BEGIN Task inputs
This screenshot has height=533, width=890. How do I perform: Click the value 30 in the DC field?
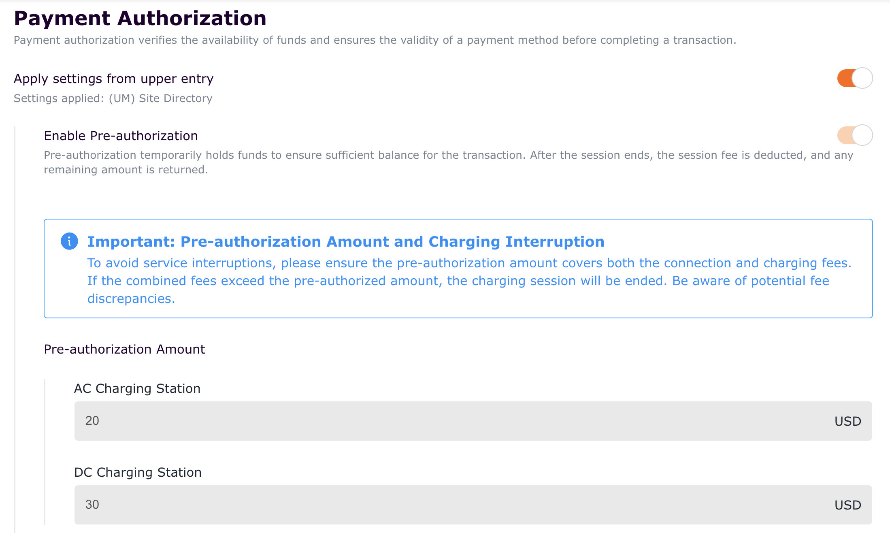coord(92,505)
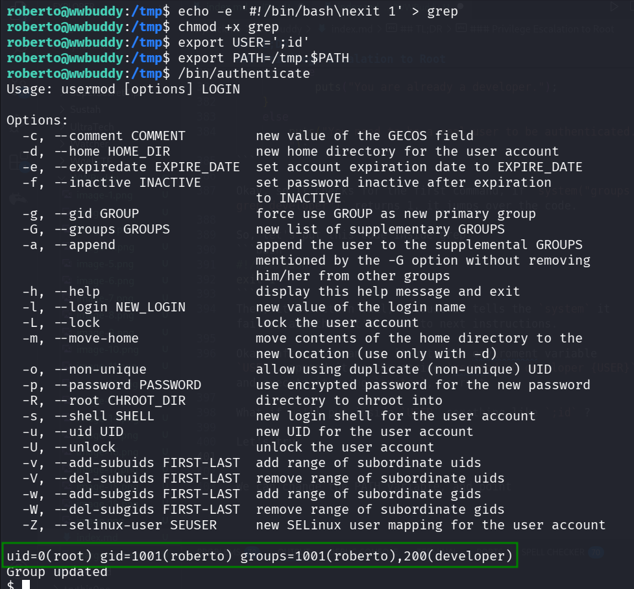Click the terminal cursor at the $ prompt
Image resolution: width=634 pixels, height=589 pixels.
(26, 585)
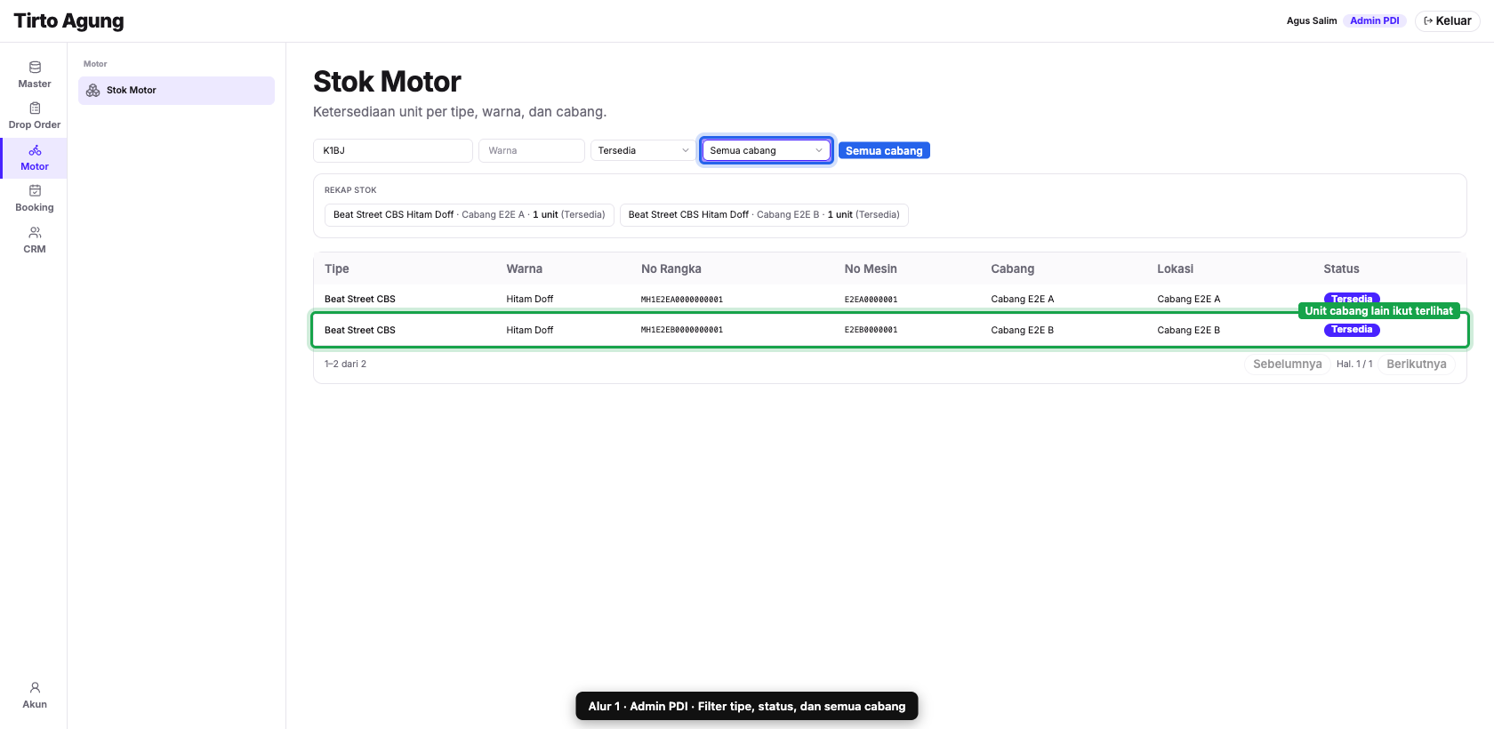Open the Semua cabang dropdown
This screenshot has height=729, width=1494.
pyautogui.click(x=766, y=151)
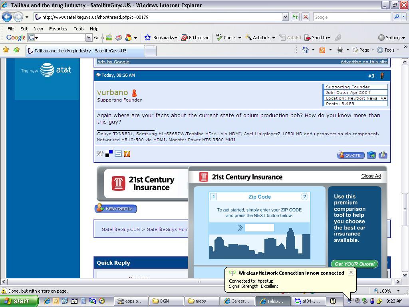
Task: Click the Furl bookmark icon under post
Action: coord(127,154)
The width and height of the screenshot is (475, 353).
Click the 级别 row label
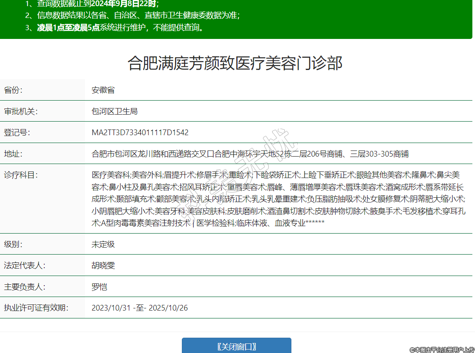13,244
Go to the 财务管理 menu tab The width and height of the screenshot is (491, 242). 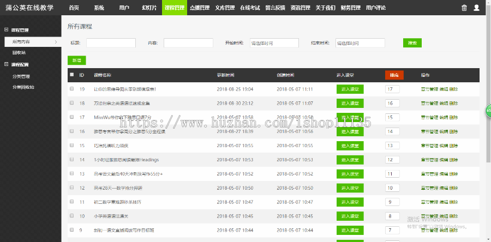[x=349, y=8]
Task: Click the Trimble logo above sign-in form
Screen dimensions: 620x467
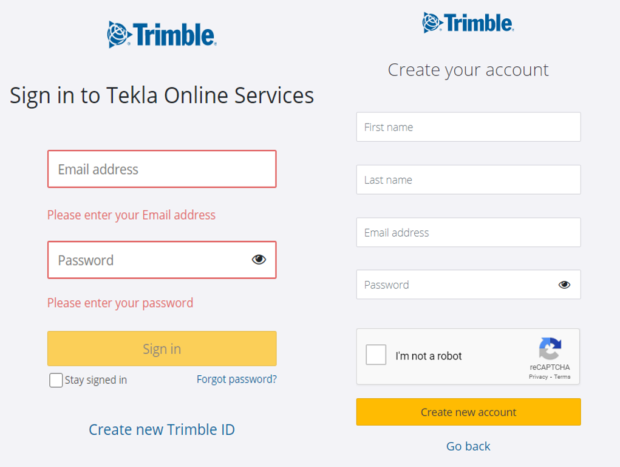Action: 162,35
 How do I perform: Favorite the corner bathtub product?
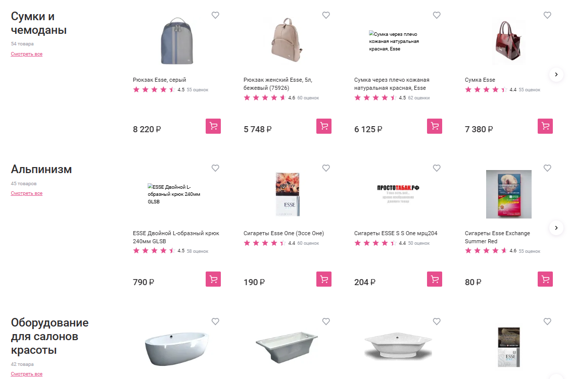point(437,321)
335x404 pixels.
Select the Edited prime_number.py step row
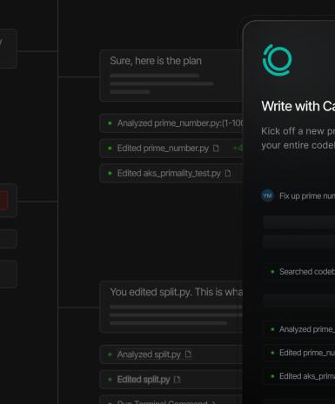tap(171, 149)
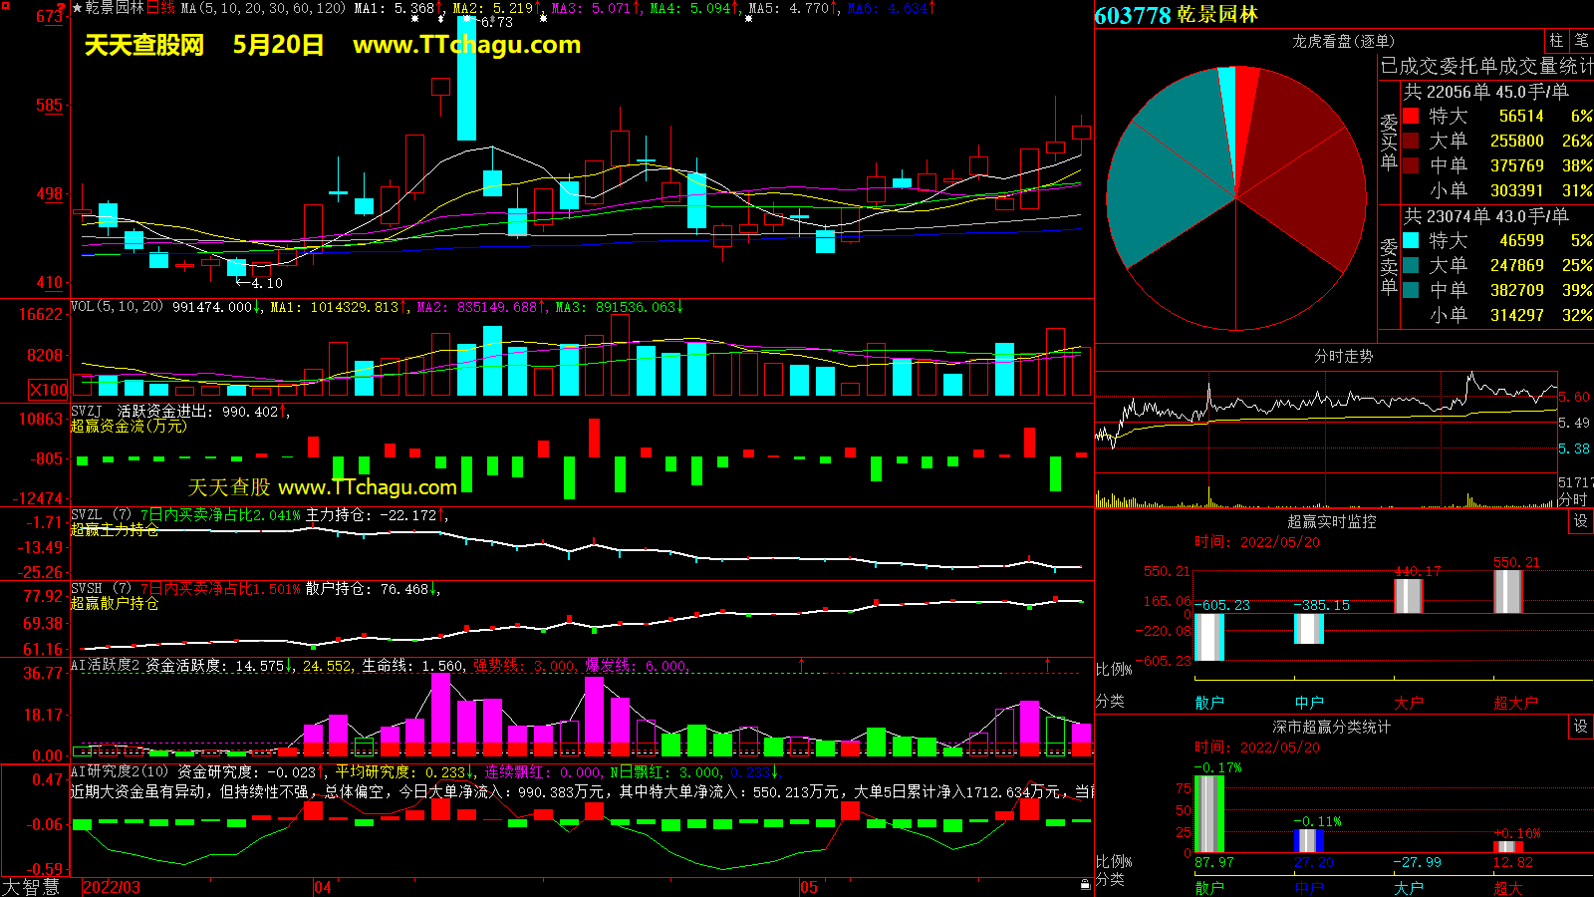
Task: Click the 超大户 bar in 超赢实时监控
Action: (x=1507, y=592)
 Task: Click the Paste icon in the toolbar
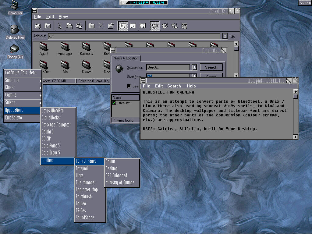pos(79,26)
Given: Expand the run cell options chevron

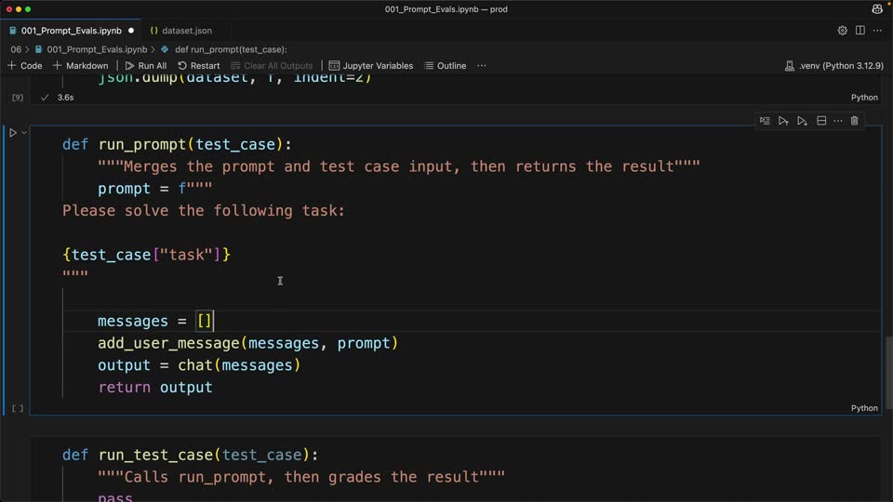Looking at the screenshot, I should (24, 133).
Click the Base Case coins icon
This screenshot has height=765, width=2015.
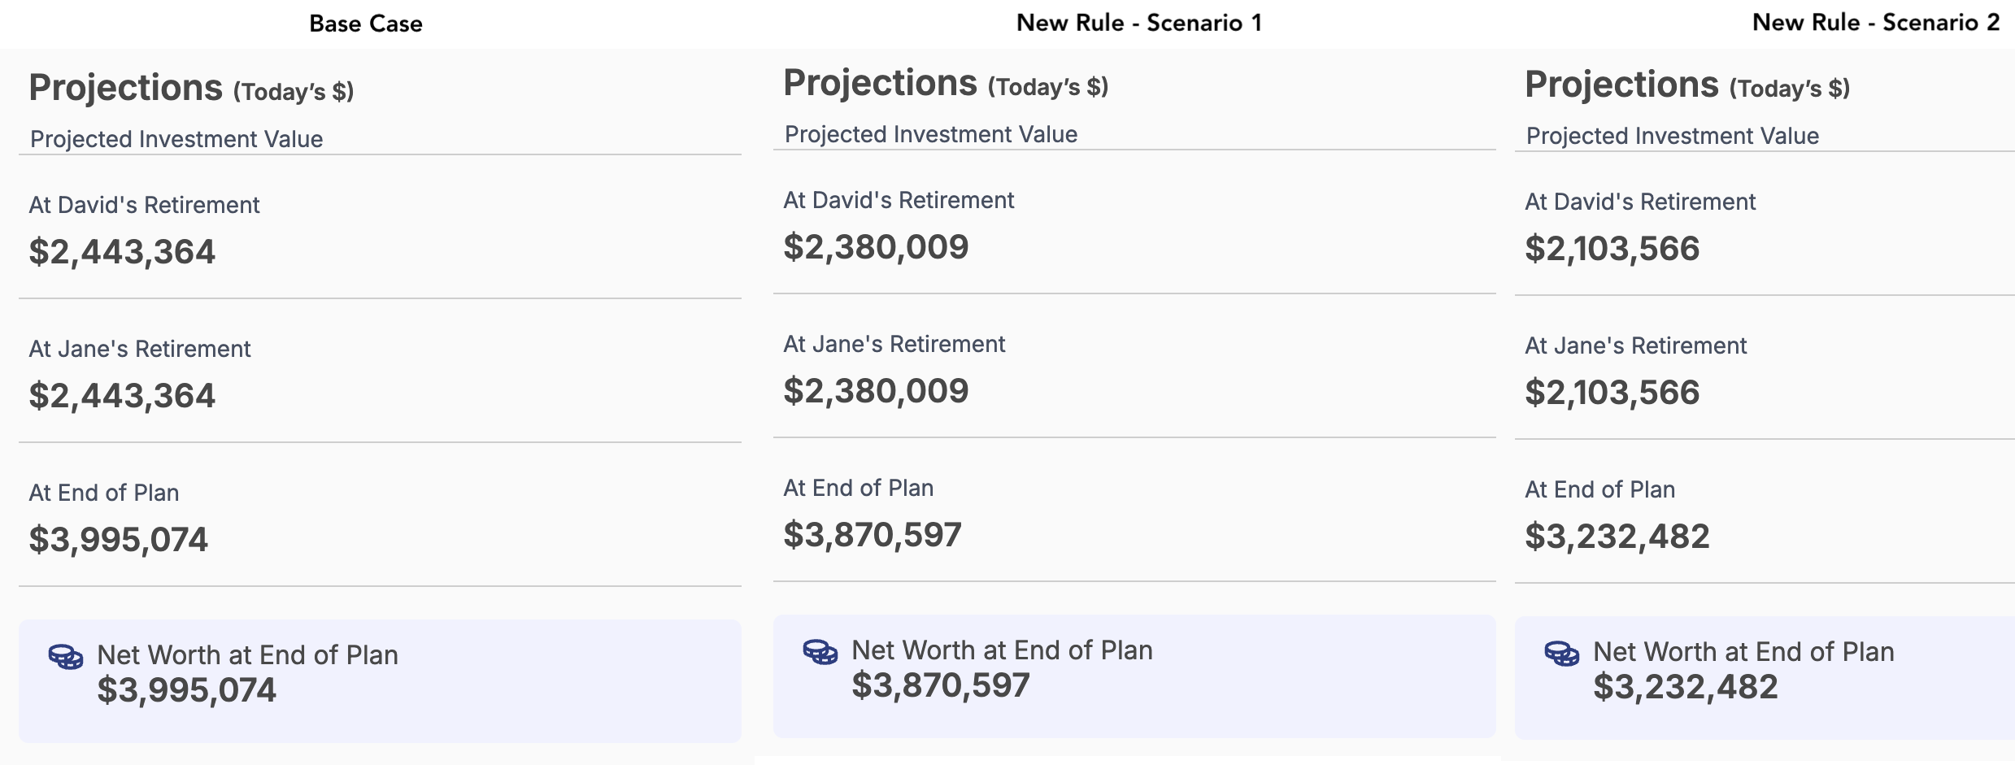65,656
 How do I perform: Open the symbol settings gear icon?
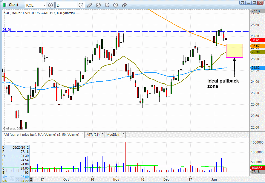tap(51, 5)
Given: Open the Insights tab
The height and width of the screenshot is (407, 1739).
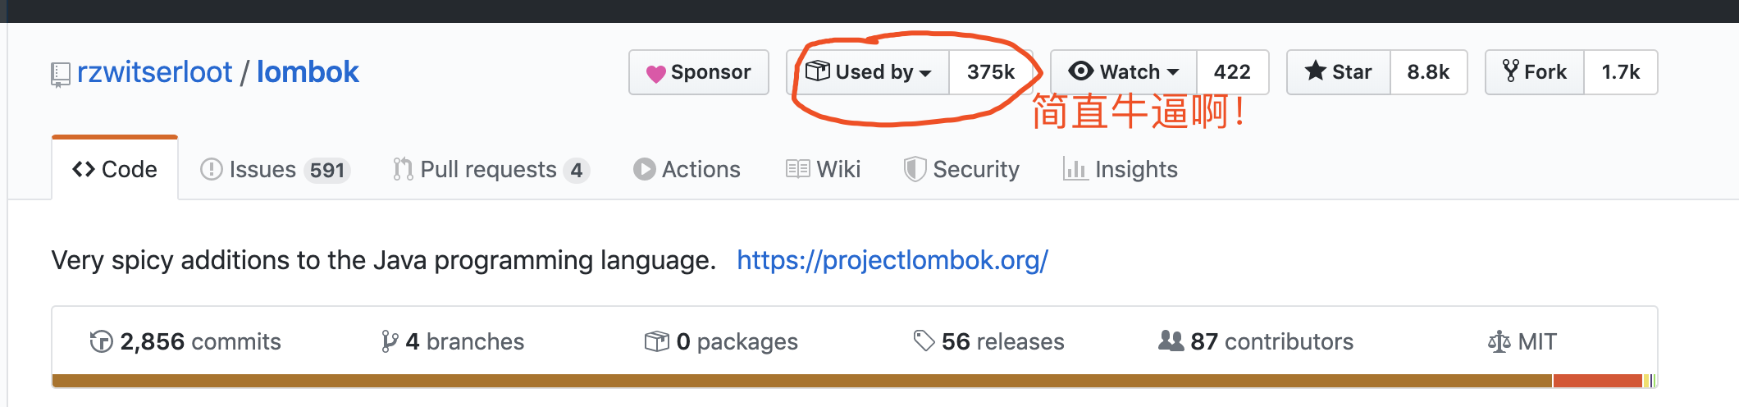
END Task inputs
◆ **Your task**
For this exercise, repeat word for word only the lines from the one containing "Task: Click the Trimble" through the end of the data, including both. Pictures do not go in the copy.

◆ **Your solution**
Task: Click the Trimble logo above sign-in form
Screen dimensions: 620x467
Action: 162,35
 How do I perform: Favorite the corner bathtub product?
point(437,321)
335x404 pixels.
Select the Edited prime_number.py step row
tap(171, 149)
Task: Click the 超大户 bar in 超赢实时监控
Action: (x=1507, y=592)
 Task: Click the Paste icon in the toolbar
pos(79,26)
Given: Expand the run cell options chevron

Looking at the screenshot, I should (24, 133).
Click the Base Case coins icon
This screenshot has height=765, width=2015.
65,656
 How do I perform: Open the symbol settings gear icon?
tap(51, 5)
Given: Open the Insights tab
The height and width of the screenshot is (407, 1739).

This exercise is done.